Mungkin masih banyak lagi, kesenian lain ada di Kawalu yang luput dari pantauan penulis. Untuk kesenian yang berakar pada kebudayan Islam, semisal hadroh, nasyid, kasidah rebana akan lebih banyak lagi, mengingat di Kawalu bertebaran ponpes dan madrasah yang konsen melakukan pembinaan kesenian tersebut.
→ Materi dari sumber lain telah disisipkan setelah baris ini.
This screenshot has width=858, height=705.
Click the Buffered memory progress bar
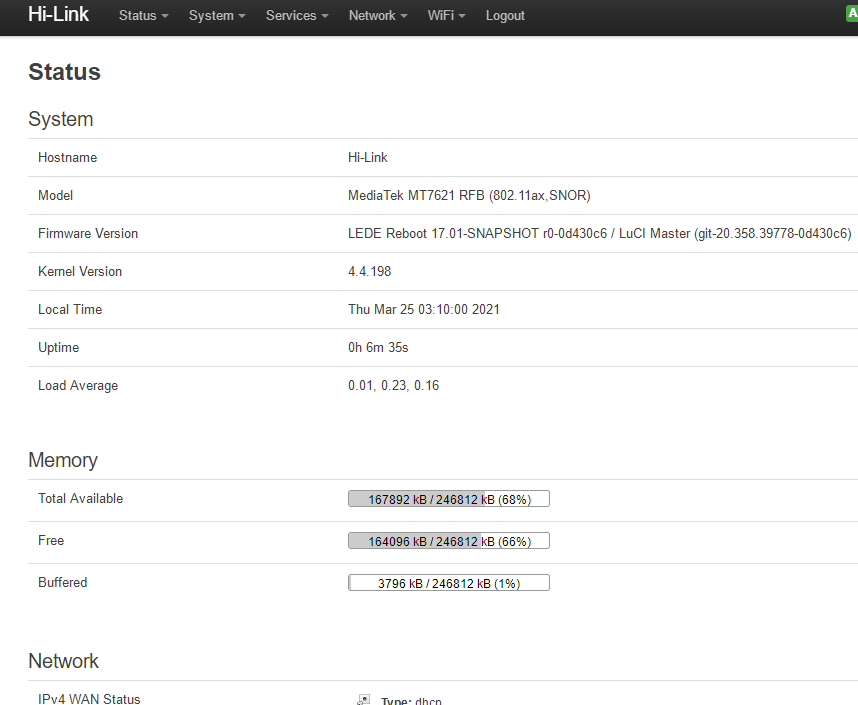point(448,583)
Mengingat hal tersebut serta beberapa potensi lain yang diperlukan demi terwujudnya sebuah event tahunan, semacam Kasohor, masih sangat mungkin dimaksimalkan. Tinggal ada kemauan serta keseriusan dalam mengolahnya. Bagai mana para steak holder, inohong, para agnia serta peran serta masyarakat mampu bersinergi secara masif.
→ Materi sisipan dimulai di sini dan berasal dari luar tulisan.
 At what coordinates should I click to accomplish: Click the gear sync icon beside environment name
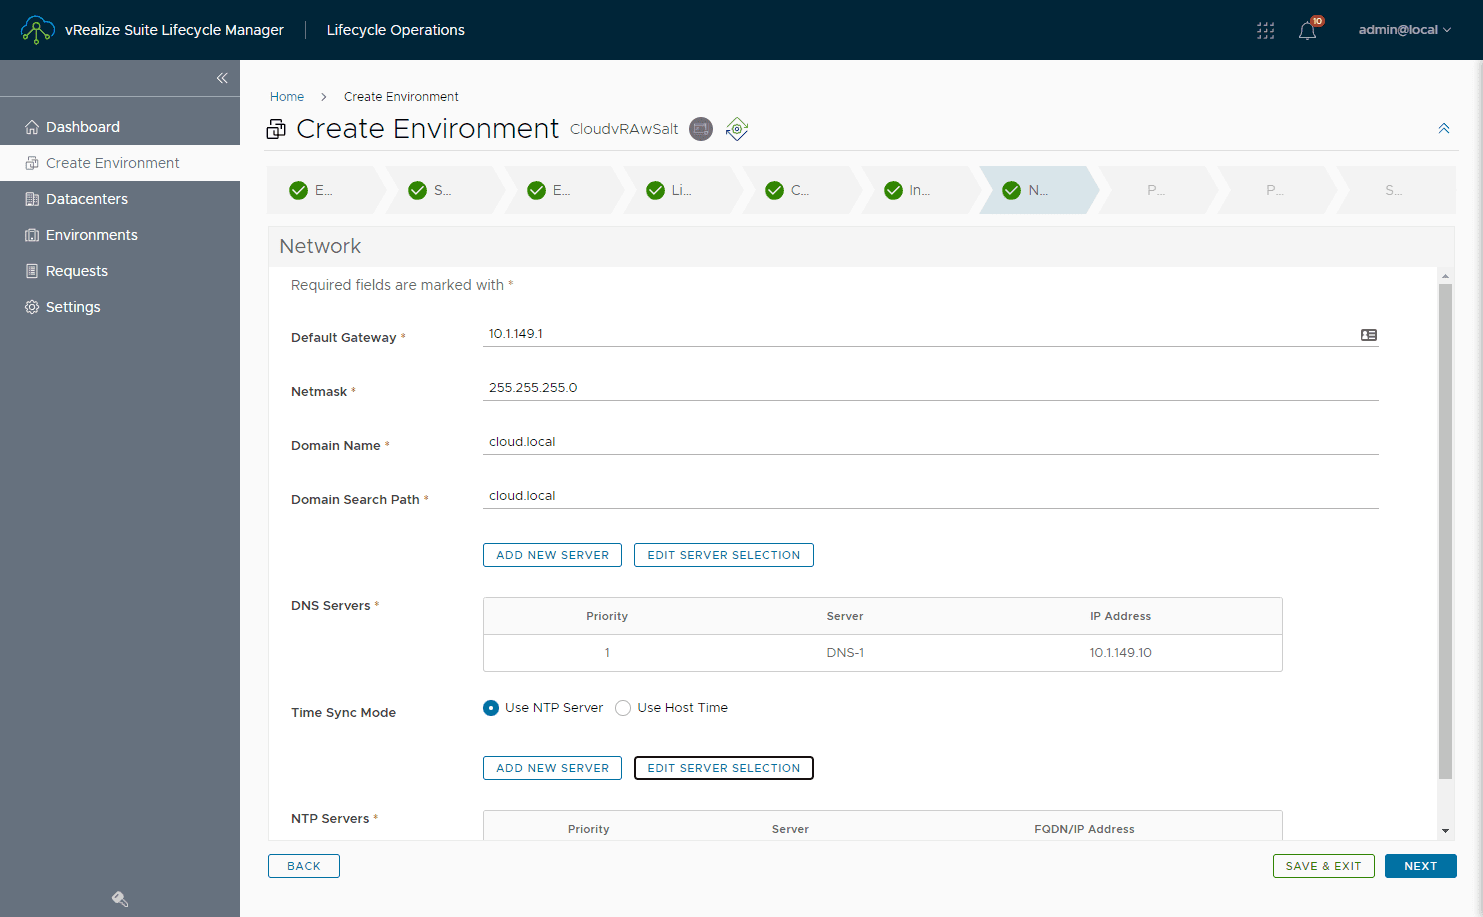pyautogui.click(x=737, y=129)
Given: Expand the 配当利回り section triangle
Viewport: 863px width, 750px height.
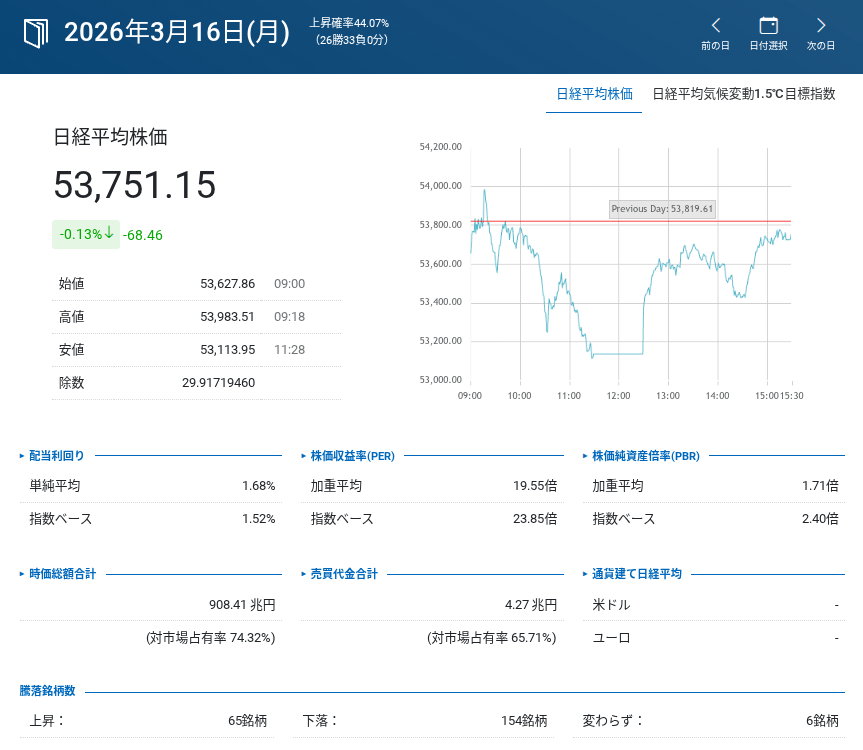Looking at the screenshot, I should 23,456.

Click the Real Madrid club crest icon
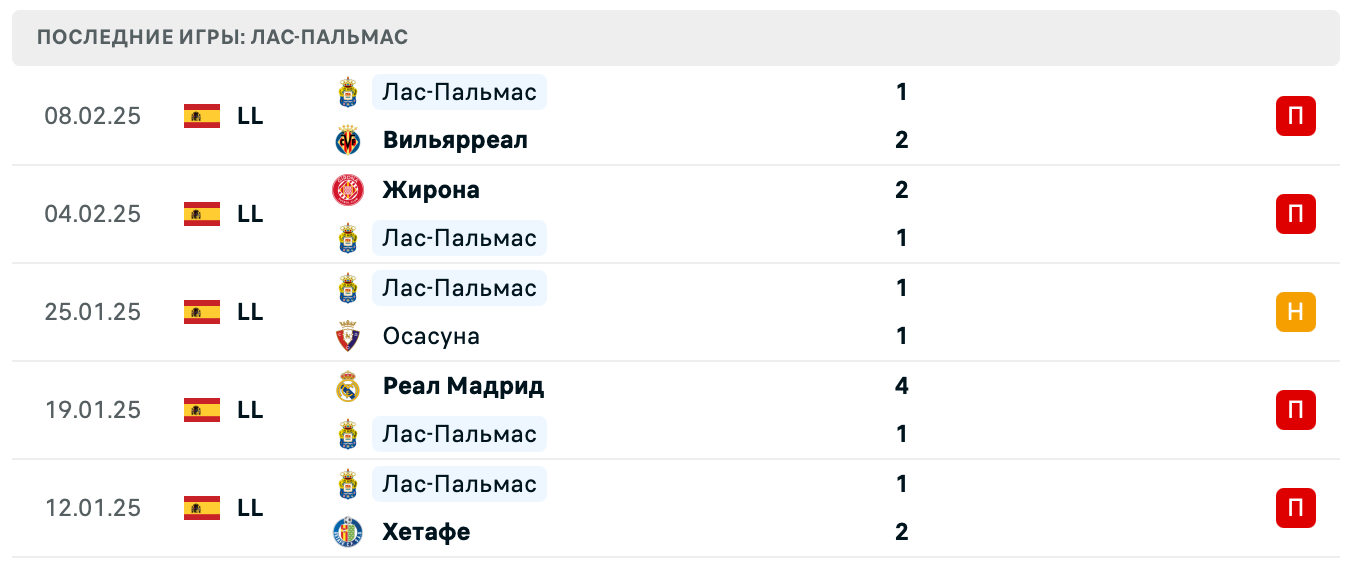pyautogui.click(x=348, y=386)
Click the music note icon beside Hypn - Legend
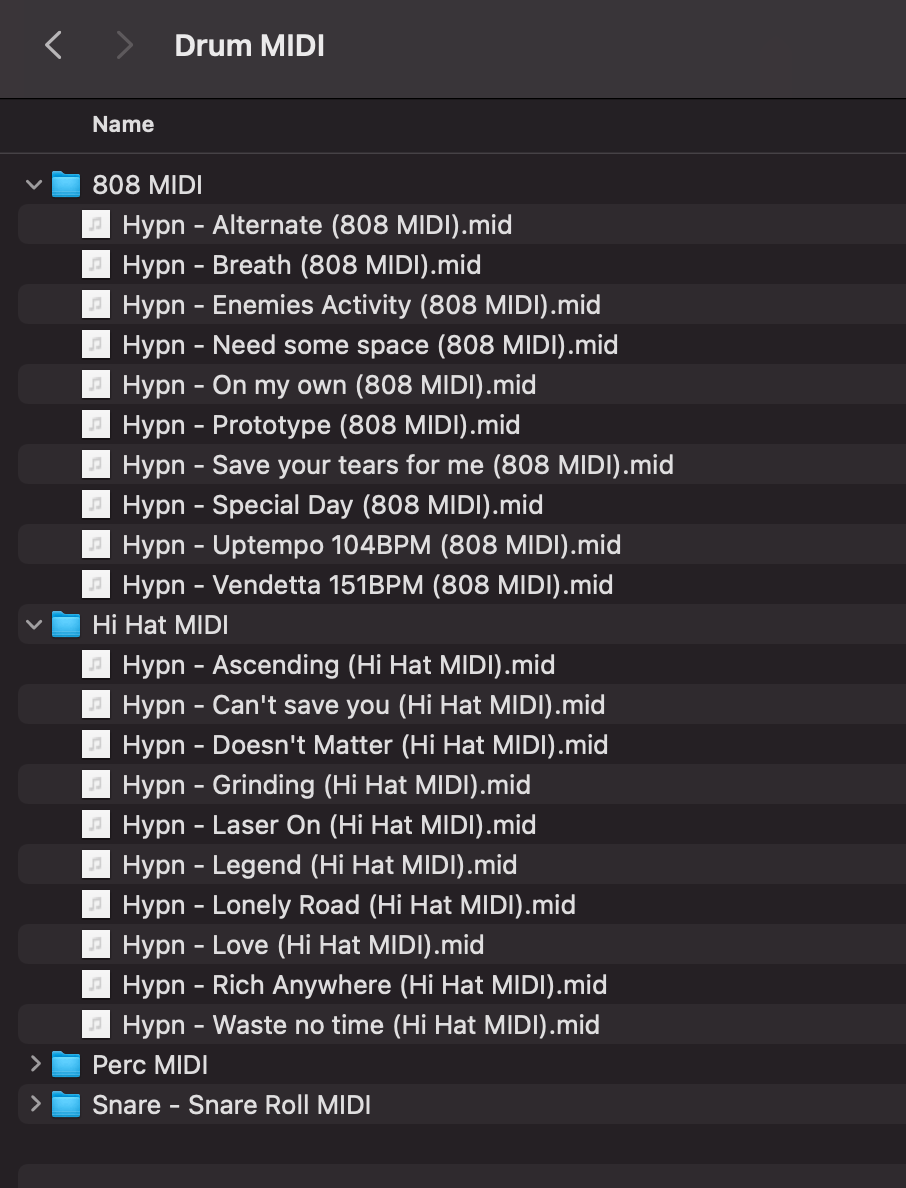 95,864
Bahwa harapan untuk lebih maju, baik dalam soal penyelenggaraan atau dalam soal proses persiapan Kasohor akan datang, memang tidak mudah serupa membalik telapak tangan. Dibutuhkan kerja keras dan kesungguhan dari semua pihak yang terlibat untuk bersenergi. Salah satu kelemahan mendasar penyelenggaraan Kasohor tahun ini, belum bersinerginya elemen masyarakat yang terkait. Antara pemerintah sebagai pengampu kegiatan, talenta seniman pengisi acara juga yang tak kalah penting posisinya, adalah para agnia sebai penyokong anggaran. Konsekuensinya, Kasihor tahun ini, masih sangat sederhana.
“Nanti akan dievaluasi usai acara, dibuat konsepnya serta draf proposalnya, akan dibicarakan dengan semua pihak yang terkait, terutama dengan para agnia.” Ujar Kepala KUA Kawalu, H. Yuyu Sopiudin, SHI. diujung pemaparannya.